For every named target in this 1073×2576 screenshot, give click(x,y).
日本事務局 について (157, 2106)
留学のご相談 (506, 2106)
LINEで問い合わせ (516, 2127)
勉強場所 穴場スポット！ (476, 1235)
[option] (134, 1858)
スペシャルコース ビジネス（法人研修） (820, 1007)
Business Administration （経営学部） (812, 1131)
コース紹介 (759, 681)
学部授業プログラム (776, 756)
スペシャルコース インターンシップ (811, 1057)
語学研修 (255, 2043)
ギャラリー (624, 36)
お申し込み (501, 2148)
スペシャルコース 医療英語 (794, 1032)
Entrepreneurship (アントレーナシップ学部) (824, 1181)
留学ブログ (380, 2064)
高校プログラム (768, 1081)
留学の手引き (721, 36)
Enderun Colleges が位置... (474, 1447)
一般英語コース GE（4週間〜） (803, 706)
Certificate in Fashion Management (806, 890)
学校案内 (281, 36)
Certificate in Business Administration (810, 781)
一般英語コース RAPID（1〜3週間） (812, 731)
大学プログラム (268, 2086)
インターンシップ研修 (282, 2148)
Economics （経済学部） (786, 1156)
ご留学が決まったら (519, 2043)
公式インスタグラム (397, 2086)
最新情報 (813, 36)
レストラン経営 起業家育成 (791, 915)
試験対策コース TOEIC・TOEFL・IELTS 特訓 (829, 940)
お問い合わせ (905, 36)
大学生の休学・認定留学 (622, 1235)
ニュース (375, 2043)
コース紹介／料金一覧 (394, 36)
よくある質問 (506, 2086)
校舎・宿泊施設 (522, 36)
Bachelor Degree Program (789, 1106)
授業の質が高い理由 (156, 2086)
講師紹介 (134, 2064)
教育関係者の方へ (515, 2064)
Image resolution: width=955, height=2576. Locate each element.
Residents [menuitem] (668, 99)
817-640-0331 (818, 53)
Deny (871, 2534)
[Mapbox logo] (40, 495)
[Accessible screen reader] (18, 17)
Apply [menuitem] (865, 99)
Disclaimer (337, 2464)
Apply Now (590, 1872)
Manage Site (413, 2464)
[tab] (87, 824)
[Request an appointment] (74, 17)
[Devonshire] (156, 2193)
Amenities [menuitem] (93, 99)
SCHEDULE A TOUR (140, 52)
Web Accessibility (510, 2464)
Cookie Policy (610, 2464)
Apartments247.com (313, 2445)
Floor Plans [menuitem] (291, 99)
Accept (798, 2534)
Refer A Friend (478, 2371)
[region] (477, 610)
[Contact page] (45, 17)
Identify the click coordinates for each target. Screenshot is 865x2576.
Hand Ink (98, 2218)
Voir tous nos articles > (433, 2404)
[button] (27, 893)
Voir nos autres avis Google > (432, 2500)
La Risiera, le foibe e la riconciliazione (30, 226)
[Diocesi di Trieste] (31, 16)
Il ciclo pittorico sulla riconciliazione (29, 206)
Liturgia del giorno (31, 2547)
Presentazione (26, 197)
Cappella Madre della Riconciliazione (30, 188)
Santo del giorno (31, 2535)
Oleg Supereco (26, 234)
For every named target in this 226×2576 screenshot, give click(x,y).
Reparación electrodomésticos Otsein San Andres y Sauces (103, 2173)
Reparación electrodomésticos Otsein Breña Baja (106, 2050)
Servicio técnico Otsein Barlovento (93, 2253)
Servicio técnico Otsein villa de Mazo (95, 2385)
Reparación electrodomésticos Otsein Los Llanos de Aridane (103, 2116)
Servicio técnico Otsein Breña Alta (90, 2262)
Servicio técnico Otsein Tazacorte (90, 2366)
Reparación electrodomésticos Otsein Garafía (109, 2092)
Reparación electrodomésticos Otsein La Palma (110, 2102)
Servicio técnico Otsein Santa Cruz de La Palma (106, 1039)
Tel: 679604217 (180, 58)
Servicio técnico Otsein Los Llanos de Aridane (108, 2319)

☆ ☆ ☆ ☆

> **Aim of the exercise**
Please return a copy of each line in the entries that has the string "Servicio".

> **Result**
Servicio técnico Otsein Barlovento (93, 2253)
Servicio técnico Otsein villa de Mazo (95, 2385)
Servicio técnico Otsein Breña Alta (90, 2262)
Servicio técnico Otsein Tazacorte (90, 2366)
Servicio técnico Otsein Santa Cruz de La Palma (106, 1039)
Servicio técnico Otsein Los Llanos de Aridane (108, 2319)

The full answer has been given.